• _Material provided_:
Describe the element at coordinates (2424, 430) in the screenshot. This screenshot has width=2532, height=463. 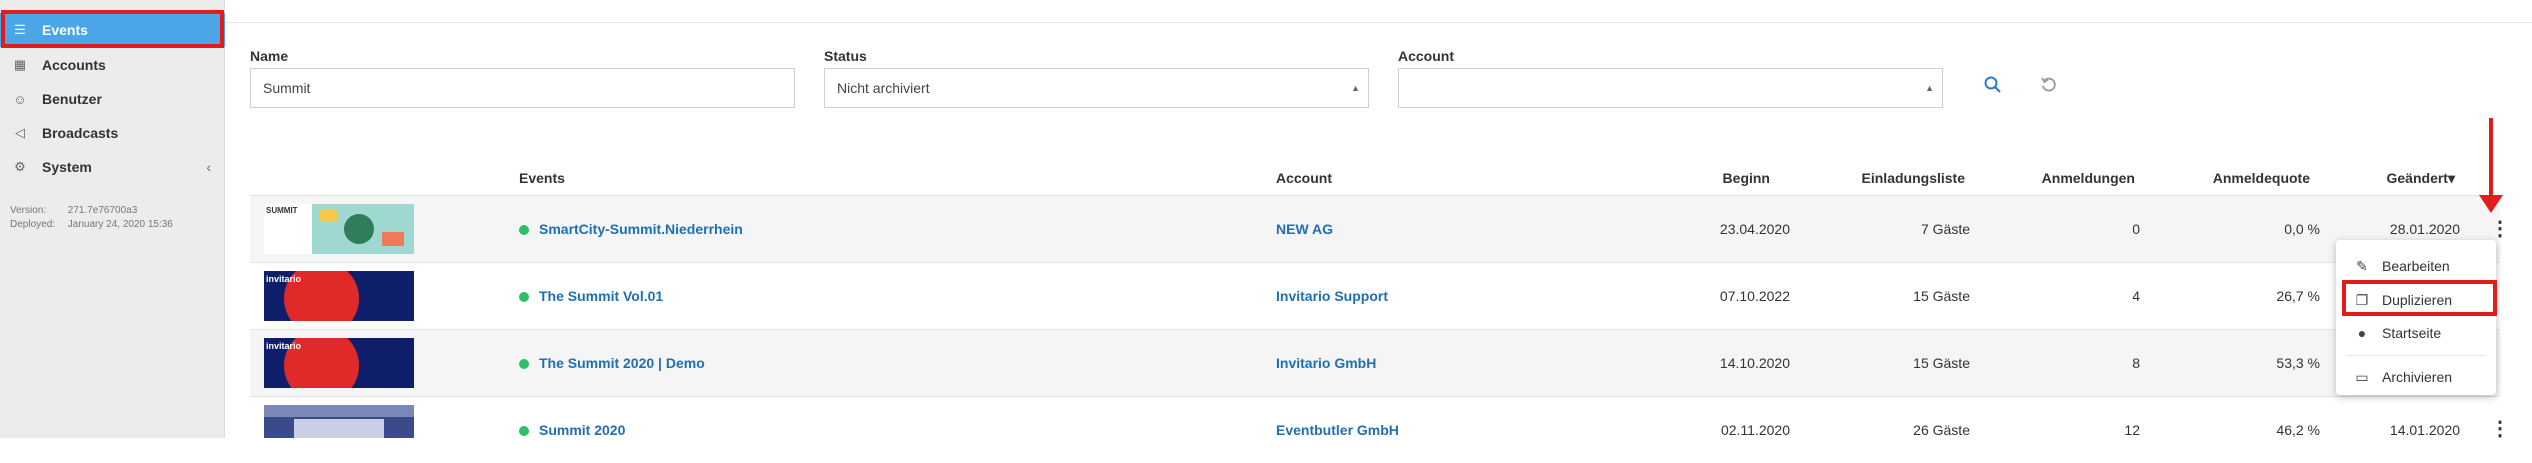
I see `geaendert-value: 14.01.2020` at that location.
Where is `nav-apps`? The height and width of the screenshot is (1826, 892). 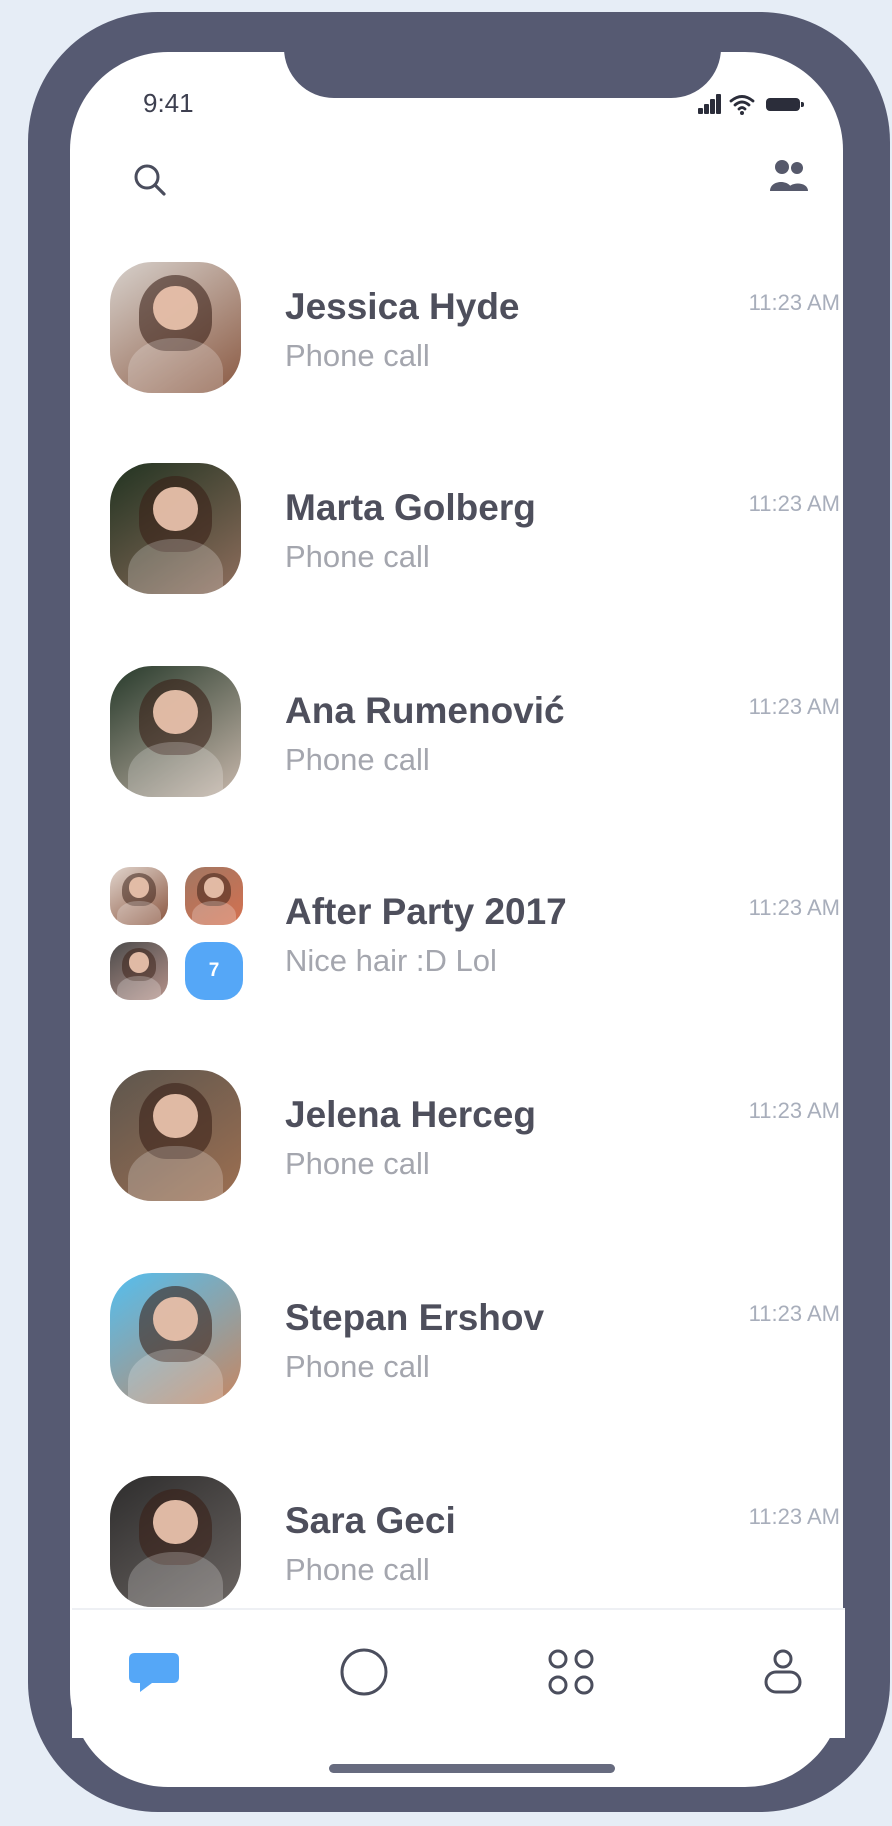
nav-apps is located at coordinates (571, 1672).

--

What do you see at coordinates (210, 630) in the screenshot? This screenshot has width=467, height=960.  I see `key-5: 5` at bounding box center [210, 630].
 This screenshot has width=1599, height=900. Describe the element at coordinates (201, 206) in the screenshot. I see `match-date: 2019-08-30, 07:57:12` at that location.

• _Description of the task_: Reproduce word for word the stretch of items from the line containing "Describe the element at coordinates (2424, 430)" through the line containing "nav-apps is located", both of those lines included. Leave the pictures out.

• _Answer to this task_:
Describe the element at coordinates (2424, 430) in the screenshot. This screenshot has width=2532, height=463. 
I see `geaendert-value: 14.01.2020` at that location.
Where is `nav-apps`? The height and width of the screenshot is (1826, 892). 
nav-apps is located at coordinates (571, 1672).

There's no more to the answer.